Scénariste, auteur, réalisateur. Comment avez-vous vécu cette notoriété puisqu'avec Les Robins des bois vous étiez dans un groupe, un peu caché ?
Oui, j'étais planqué et c'était super pratique. Aujourd'hui, franchement, elle est très facile puisque déjà, je ne suis pas quelqu'un d'extrêmement connu. Et puis, en plus, j'ai toujours une casquette sur la tête, planqué derrière mes lunettes, maintenant, on a un masque, donc je le vis encore mieux. Mais on ne peut pas se plaindre d'être reconnu dans la rue si on a tout fait pour. La plupart des gens qui viennent me voir et ça n'arrive pas tous les jours sont extrêmement bienveillants. Donc je le vis bien.
Vous avez écrit un livre J'ai passé ma vie à chercher l'ouvre-boîtes (2001). On a l'impression que vous l'avez enfin trouvé en réussissant à savoir par quel bout raconter votre vie, qui vous êtes.

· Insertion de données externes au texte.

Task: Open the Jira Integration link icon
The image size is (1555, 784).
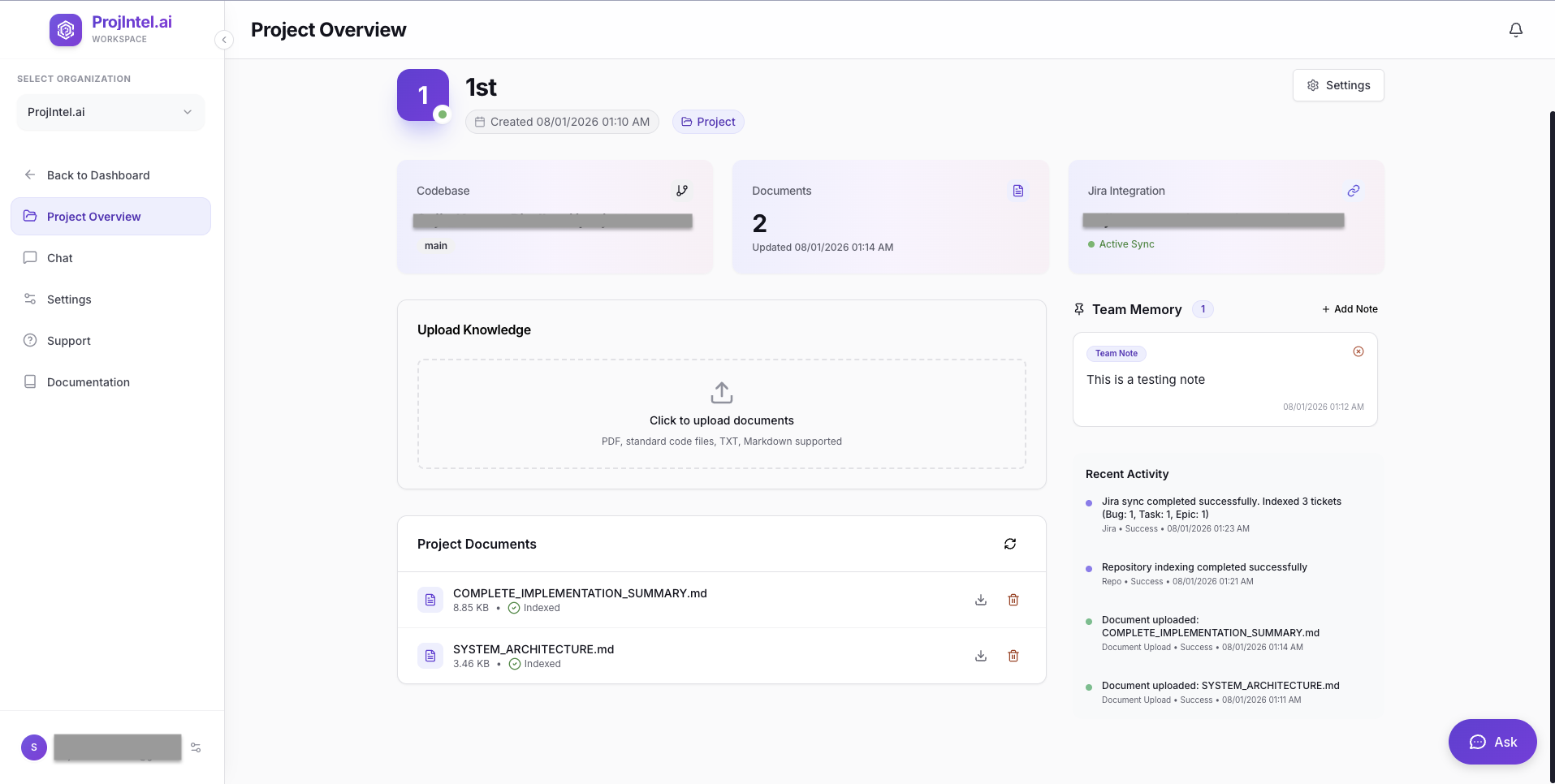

C'est très juste. C'est exactement ça. Je crois que j'ai trouvé l'ouvre-boîtes. Après, je n'ai pas forcément trouvé la manière d'ouvrir la boîte.
Ça fait du bien d'aider ?
C'est un bonheur et j'ai envie d'être de plus en plus utile. Pas simplement par rapport à l'hypersensibilité, mais sur des causes importantes. C'est la raison pour laquelle, j'ai fait un documentaire sur les chimpanzés qui passera prochainement sur Ushuaïa TV, c'est-à-dire que j'ai envie de me consacrer à d'autres causes que la mienne.